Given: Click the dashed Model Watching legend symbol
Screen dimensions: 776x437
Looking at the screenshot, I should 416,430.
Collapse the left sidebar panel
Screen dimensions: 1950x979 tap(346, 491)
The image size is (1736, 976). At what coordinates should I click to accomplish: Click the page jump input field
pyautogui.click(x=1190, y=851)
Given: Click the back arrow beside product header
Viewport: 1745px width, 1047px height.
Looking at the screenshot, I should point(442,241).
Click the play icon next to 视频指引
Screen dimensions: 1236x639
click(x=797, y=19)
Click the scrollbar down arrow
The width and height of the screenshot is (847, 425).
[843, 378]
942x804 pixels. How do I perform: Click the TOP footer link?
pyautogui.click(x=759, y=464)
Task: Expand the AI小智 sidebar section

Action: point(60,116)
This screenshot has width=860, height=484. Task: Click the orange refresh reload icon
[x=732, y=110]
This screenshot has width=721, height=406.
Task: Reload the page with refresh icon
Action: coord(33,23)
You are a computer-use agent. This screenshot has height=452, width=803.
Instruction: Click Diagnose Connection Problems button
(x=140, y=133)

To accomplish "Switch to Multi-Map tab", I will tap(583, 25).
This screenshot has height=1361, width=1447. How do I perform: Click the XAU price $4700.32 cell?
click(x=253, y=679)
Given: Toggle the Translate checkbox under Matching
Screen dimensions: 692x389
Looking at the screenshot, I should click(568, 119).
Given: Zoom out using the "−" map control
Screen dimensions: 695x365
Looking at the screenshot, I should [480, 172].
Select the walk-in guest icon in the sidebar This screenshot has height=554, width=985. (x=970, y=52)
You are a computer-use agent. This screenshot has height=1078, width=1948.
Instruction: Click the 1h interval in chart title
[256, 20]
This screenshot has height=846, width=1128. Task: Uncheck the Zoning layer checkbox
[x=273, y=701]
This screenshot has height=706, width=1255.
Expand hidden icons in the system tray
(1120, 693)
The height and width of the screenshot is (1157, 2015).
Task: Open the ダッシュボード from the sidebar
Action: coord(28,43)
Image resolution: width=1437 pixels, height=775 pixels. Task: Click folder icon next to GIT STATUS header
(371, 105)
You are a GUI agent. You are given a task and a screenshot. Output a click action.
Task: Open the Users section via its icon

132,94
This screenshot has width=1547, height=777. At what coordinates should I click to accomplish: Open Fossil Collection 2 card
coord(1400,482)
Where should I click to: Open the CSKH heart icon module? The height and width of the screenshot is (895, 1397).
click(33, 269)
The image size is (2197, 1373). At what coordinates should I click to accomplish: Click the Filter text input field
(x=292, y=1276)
• • • • • • •
__Problem requirements__: Transcribe each record shown above, exactly.

__Task output__:
Given: Click the dashed Model Watching legend symbol
Screen dimensions: 776x437
Looking at the screenshot, I should 416,430.
Collapse the left sidebar panel
Screen dimensions: 1950x979 tap(346, 491)
The image size is (1736, 976). At what coordinates should I click to accomplish: Click the page jump input field
pyautogui.click(x=1190, y=851)
Given: Click the back arrow beside product header
Viewport: 1745px width, 1047px height.
Looking at the screenshot, I should point(442,241).
Click the play icon next to 视频指引
Screen dimensions: 1236x639
click(x=797, y=19)
Click the scrollbar down arrow
The width and height of the screenshot is (847, 425).
[843, 378]
942x804 pixels. How do I perform: Click the TOP footer link?
pyautogui.click(x=759, y=464)
Task: Expand the AI小智 sidebar section

Action: point(60,116)
This screenshot has width=860, height=484. Task: Click the orange refresh reload icon
[x=732, y=110]
This screenshot has width=721, height=406.
Task: Reload the page with refresh icon
Action: coord(33,23)
You are a computer-use agent. This screenshot has height=452, width=803.
Instruction: Click Diagnose Connection Problems button
(x=140, y=133)

To accomplish "Switch to Multi-Map tab", I will tap(583, 25).
This screenshot has height=1361, width=1447. How do I perform: Click the XAU price $4700.32 cell?
click(x=253, y=679)
Given: Toggle the Translate checkbox under Matching
Screen dimensions: 692x389
Looking at the screenshot, I should click(568, 119).
Given: Zoom out using the "−" map control
Screen dimensions: 695x365
Looking at the screenshot, I should [480, 172].
Select the walk-in guest icon in the sidebar This screenshot has height=554, width=985. (x=970, y=52)
You are a computer-use agent. This screenshot has height=1078, width=1948.
Instruction: Click the 1h interval in chart title
[256, 20]
This screenshot has height=846, width=1128. Task: Uncheck the Zoning layer checkbox
[x=273, y=701]
This screenshot has height=706, width=1255.
Expand hidden icons in the system tray
(1120, 693)
The height and width of the screenshot is (1157, 2015).
Task: Open the ダッシュボード from the sidebar
Action: coord(28,43)
Image resolution: width=1437 pixels, height=775 pixels. Task: Click folder icon next to GIT STATUS header
(371, 105)
You are a GUI agent. You are given a task and a screenshot. Output a click action.
Task: Open the Users section via its icon

132,94
This screenshot has width=1547, height=777. At what coordinates should I click to accomplish: Open Fossil Collection 2 card
coord(1400,482)
Where should I click to: Open the CSKH heart icon module? The height and width of the screenshot is (895, 1397).
click(33, 269)
The image size is (2197, 1373). At what coordinates should I click to accomplish: Click the Filter text input field
(x=292, y=1276)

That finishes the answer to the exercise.